____ Supplied material
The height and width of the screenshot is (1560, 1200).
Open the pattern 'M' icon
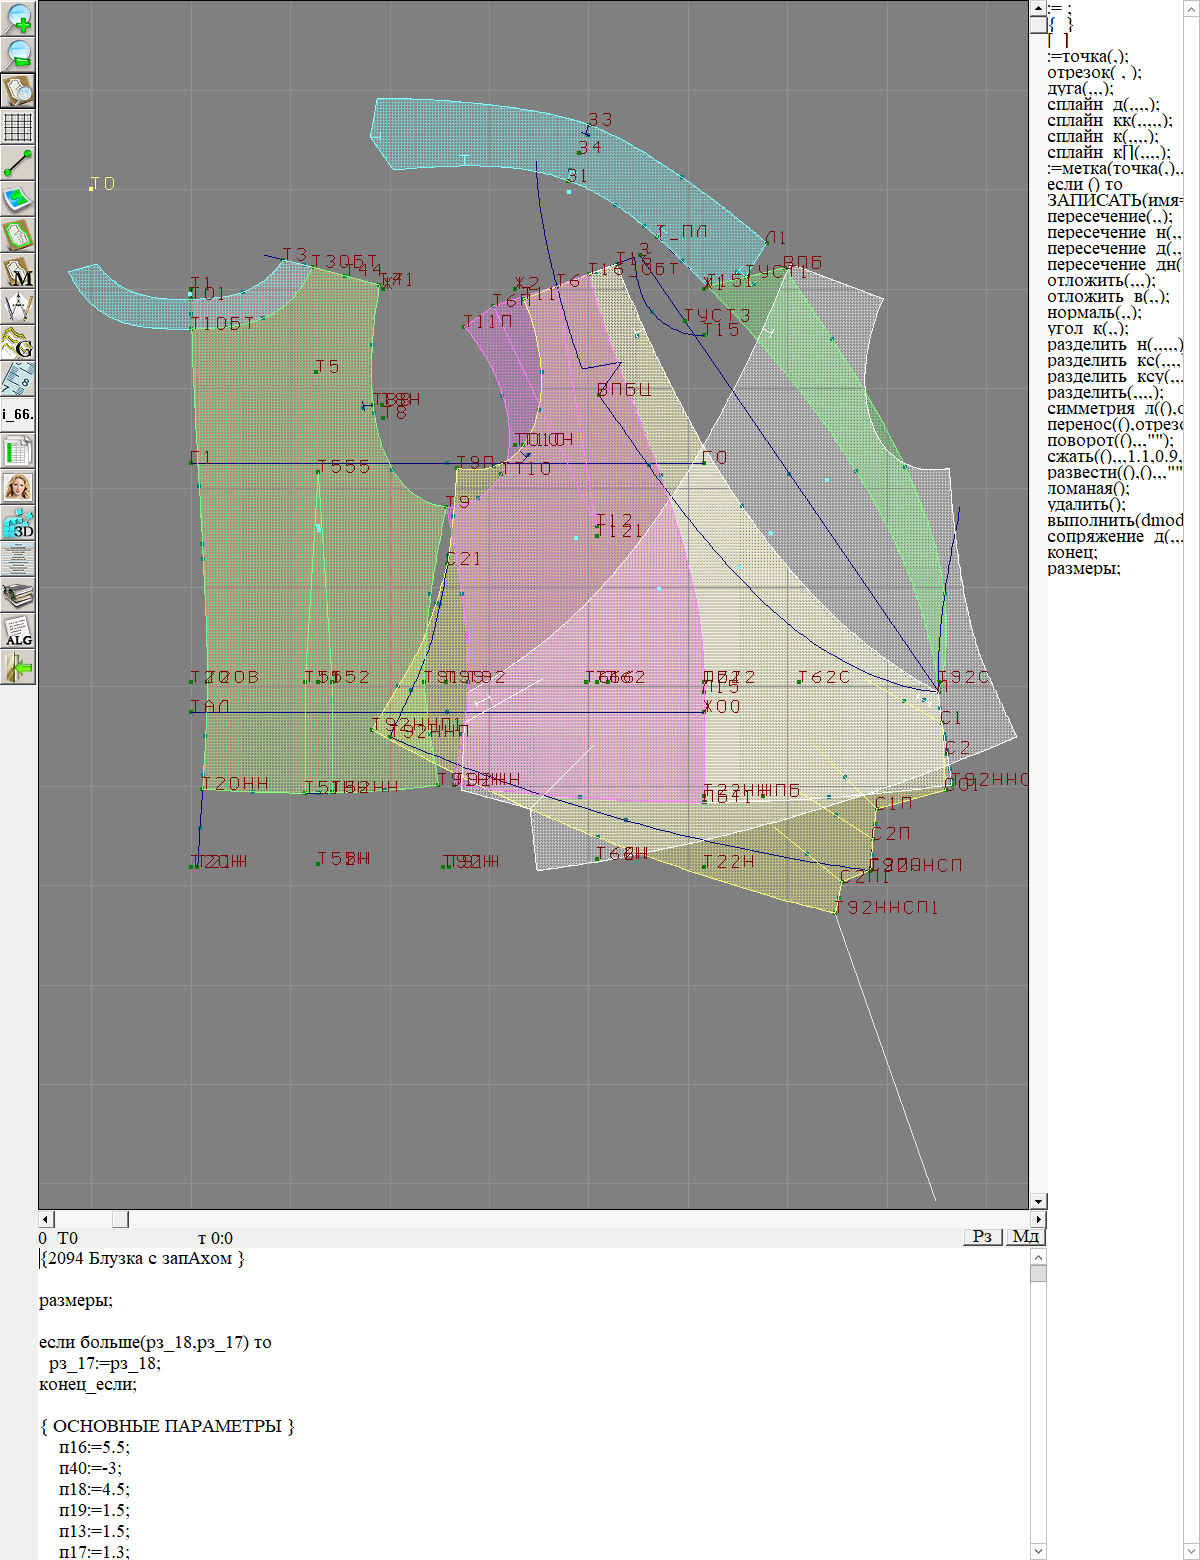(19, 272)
________
____ Supplied material
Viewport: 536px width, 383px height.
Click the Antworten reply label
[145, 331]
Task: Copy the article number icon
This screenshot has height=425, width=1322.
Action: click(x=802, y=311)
________
§ Your instructions
Please rewrite the rows starting with the line containing "Task: Copy the article number icon" and going on through the line containing "Action: click(x=802, y=311)", changing "article number" to "order number" and leaving everything else unchanged.

§ Result of this task
Task: Copy the order number icon
This screenshot has height=425, width=1322.
Action: click(x=802, y=311)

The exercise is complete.